Dataset records start

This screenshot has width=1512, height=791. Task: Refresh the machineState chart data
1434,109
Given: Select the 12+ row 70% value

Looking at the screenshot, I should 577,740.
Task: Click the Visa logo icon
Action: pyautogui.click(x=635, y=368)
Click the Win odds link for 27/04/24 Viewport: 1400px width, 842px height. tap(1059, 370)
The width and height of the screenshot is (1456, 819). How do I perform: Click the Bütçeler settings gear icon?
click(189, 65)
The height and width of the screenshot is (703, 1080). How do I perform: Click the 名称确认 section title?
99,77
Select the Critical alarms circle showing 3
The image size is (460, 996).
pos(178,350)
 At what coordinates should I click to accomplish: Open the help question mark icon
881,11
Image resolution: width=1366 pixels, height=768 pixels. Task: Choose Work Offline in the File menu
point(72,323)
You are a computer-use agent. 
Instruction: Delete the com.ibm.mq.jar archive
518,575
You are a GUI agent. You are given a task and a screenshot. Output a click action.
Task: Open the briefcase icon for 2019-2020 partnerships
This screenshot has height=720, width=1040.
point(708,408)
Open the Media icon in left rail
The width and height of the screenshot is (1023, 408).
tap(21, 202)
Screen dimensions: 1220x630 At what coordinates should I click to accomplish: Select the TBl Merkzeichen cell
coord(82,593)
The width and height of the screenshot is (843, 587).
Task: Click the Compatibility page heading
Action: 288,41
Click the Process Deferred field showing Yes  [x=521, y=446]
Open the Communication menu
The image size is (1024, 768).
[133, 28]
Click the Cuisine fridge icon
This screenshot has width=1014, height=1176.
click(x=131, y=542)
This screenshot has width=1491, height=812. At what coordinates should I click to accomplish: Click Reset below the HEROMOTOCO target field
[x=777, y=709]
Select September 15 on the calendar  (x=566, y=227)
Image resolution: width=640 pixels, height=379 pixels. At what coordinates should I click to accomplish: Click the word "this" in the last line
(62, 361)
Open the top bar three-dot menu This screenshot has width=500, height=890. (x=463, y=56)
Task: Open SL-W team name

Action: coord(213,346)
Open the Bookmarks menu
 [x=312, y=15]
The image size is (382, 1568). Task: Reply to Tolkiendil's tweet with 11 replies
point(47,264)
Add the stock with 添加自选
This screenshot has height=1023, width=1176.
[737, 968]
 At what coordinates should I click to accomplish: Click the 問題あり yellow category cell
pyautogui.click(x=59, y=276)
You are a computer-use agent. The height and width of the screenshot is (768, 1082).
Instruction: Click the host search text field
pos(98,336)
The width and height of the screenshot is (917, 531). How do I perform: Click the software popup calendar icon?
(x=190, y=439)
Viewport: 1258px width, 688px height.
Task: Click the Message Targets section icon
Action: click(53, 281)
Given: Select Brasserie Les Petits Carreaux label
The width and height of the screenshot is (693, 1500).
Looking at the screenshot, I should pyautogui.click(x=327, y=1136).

Dataset records end

Exercise aim – Convert the lines from the one containing "The width and height of the screenshot is (917, 531)." through the last line of the entries into a JSON list of strings, with one string per line and blank lines omitted.

Task solution –
[
  "The width and height of the screenshot is (917, 531). How do I perform: Click the software popup calendar icon?",
  "(x=190, y=439)",
  "Viewport: 1258px width, 688px height.",
  "Task: Click the Message Targets section icon",
  "Action: click(53, 281)",
  "Given: Select Brasserie Les Petits Carreaux label",
  "The width and height of the screenshot is (693, 1500).",
  "Looking at the screenshot, I should pyautogui.click(x=327, y=1136)."
]